◆ About this exercise
Starting at the line that contains "View store information (110, 869)", repeat each line exactly until the records end, keeping both the first and the last.

◆ Extracted records
*** Begin section ***
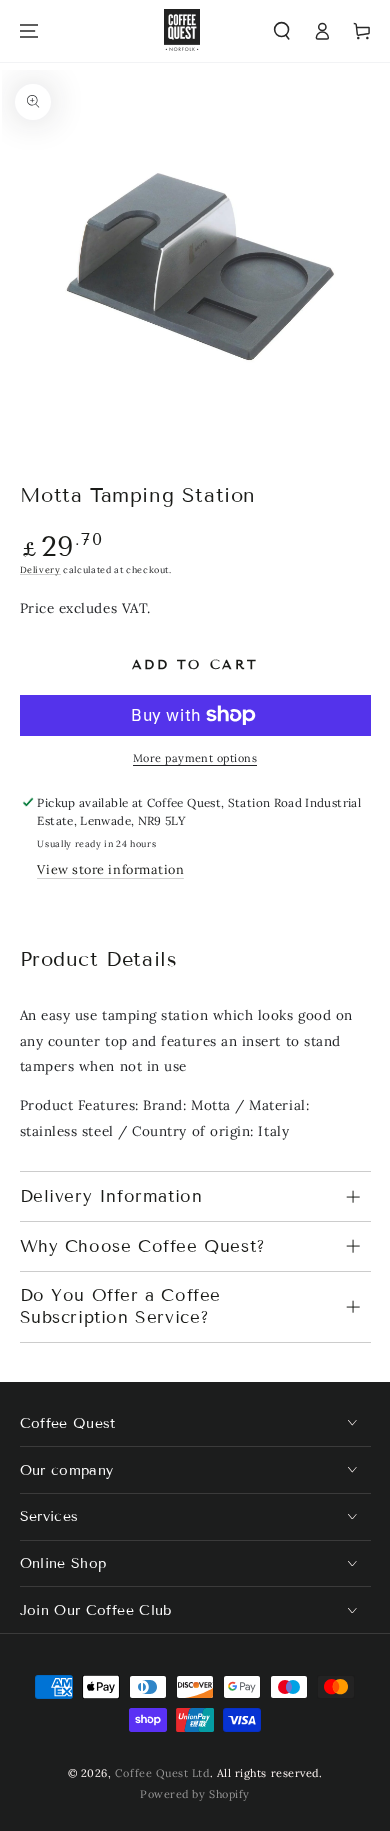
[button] (283, 31)
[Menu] (29, 31)
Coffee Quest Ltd (162, 1773)
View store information (110, 869)
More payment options (195, 758)
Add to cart (195, 665)
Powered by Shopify (195, 1794)
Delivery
*** End section ***
◆ Answer to this task
View store information (110, 869)
More payment options (195, 758)
Add to cart (195, 665)
Powered by Shopify (195, 1794)
Delivery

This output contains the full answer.